O Centro se destaca por sua amplitude de atuação, um diferencial em relação a outros centros que geralmente se especializam em apenas uma área. “Desde a sua concepção, o Centro foi imaginado para atender a todas as áreas do conhecimento”, afirma a professora Elizabeth. “Seja em mineração, no estudo de vírus, na restauração de dentes, no desenvolvimento de próteses ou na análise de nanoestruturas, nosso objetivo sempre foi ser uma referência por nossa capacidade de apoiar pesquisas tão diversas.”

Ao longo dos anos, o Centro consolidou um corpo técnico altamente qualificado, o que eleva ainda mais sua capacidade de atendimento. Além de servir à comunidade da UFMG, o Centro de Microscopia é hoje uma referência para outras instituições de ensino e pesquisa no Brasil e em toda a América Latina.

Atualmente estão registrados como usuários 500 pesquisadores, 900 alunos de instituições de todo o País e 50 empresas, especialmente nas áreas de mineração e metalurgia, siderúrgicas, indústrias do setor de microeletrônica, de pesquisa e desenvolvimento de tecnologia, de transformação de bens de consumo, hospitais e laboratórios de análises.

Fundep e Centro de Microscopia: uma colaboração de mais de décadas

A parceria entre a Fundep e o Centro de Microscopia é uma relação que se consolidou ao longo de mais de 20 anos. Guilherme Matos ressalta a importância dessa longevidade: “A maior gratificação e a principal contribuição do meu trabalho nesse projeto, especificamente no setor de importação, não se limitam às complexidades enfrentadas, mas estão na construção de um relacionamento que vai além da simples prestação de serviço. Esse vínculo profundo possibilitou à equipe da Fundep não apenas entender as necessidades e urgências do centro, mas também oferecer soluções de maneira proativa”.

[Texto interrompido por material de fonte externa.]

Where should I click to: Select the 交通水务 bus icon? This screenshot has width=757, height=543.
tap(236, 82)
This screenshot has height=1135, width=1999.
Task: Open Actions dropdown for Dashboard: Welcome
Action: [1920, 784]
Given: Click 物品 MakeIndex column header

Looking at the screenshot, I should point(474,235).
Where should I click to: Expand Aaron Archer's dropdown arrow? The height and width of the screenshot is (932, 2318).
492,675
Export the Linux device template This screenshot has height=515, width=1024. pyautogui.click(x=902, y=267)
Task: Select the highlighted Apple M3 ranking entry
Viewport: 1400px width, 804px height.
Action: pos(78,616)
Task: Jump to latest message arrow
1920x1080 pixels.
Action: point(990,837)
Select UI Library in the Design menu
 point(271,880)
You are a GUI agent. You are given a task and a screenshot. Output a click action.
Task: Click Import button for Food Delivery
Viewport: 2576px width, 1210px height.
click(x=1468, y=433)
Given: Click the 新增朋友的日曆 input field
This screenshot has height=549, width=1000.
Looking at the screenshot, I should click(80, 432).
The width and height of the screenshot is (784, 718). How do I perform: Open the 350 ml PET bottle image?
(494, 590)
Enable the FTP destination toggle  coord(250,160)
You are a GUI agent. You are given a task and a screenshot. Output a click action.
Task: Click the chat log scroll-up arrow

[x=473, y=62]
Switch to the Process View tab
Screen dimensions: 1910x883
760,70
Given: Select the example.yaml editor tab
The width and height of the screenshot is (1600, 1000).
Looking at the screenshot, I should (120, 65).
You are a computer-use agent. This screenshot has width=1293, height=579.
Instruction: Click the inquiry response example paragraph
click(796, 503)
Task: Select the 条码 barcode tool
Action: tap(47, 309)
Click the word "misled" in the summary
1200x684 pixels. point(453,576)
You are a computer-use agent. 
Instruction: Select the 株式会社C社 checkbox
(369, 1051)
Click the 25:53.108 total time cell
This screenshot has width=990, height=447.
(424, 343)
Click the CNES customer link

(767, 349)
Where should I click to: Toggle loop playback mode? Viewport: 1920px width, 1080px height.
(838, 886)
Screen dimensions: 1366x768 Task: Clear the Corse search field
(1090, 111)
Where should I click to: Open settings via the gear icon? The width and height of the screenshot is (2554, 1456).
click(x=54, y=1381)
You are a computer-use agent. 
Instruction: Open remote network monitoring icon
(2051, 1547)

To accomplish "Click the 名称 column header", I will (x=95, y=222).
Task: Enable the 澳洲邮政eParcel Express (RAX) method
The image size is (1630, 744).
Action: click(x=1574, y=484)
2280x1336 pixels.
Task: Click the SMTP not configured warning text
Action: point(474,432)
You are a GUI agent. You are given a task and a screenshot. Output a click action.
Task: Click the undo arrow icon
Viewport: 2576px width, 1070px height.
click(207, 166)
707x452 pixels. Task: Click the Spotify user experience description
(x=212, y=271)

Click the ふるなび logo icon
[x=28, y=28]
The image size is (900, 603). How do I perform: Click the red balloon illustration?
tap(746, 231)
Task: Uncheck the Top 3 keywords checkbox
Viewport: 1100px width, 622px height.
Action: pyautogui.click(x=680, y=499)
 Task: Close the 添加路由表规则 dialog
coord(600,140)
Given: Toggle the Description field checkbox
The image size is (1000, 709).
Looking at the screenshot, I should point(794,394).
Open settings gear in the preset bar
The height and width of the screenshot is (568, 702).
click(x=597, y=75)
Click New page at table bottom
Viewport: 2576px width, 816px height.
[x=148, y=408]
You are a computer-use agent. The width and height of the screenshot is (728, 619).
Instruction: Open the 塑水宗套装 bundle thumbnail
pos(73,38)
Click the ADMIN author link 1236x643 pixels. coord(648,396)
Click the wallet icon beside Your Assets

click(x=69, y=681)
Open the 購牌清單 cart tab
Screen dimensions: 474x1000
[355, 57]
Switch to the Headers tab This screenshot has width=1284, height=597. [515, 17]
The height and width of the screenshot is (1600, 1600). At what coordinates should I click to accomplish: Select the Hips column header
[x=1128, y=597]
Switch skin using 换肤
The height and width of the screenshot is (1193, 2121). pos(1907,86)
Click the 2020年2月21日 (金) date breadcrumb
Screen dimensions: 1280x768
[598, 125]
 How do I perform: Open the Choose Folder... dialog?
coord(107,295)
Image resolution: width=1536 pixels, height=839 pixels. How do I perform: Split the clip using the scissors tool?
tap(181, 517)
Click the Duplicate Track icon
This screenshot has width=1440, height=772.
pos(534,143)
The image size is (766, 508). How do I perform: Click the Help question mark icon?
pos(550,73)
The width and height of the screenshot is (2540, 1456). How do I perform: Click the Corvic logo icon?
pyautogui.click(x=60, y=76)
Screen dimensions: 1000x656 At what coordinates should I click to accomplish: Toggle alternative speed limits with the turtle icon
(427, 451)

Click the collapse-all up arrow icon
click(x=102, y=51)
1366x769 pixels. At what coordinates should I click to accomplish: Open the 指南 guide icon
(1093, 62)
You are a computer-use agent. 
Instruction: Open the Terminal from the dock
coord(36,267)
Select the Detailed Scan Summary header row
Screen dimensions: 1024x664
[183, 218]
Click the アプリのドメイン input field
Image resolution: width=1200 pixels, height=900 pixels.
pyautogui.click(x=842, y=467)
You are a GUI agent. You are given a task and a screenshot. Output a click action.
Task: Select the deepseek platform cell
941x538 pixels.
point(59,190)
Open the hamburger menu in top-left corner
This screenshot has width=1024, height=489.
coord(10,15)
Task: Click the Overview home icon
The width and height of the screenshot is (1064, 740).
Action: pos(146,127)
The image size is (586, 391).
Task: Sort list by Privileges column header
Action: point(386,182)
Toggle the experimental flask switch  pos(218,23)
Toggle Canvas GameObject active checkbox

A professora Elizabeth Ribeiro também destaca a relevância estratégica do projeto tanto para a Universidade quanto para a Fundep. Segundo ela, a parceria consolidada ao longo desses 20 anos demonstra o compromisso com a ciência e a inovação: “Desde o início, sabíamos que estávamos construindo algo que transformaria a capacidade de pesquisa da UFMG. Ao celebrar os 50 anos da Fundep, é impossível não destacar seu papel fundamental nesse processo, viabilizando desde os investimentos iniciais até o suporte contínuo necessário para manter o centro operando com excelência.”

Professora Elizabeth Ribeiro, do Instituto de Ciências Biológicas
da UFMG e diretora da Fundep. Foto: Acervo/Fundep.

Guilherme Matos, gerente de importação da Fundep. Foto: Acervo/Fundep.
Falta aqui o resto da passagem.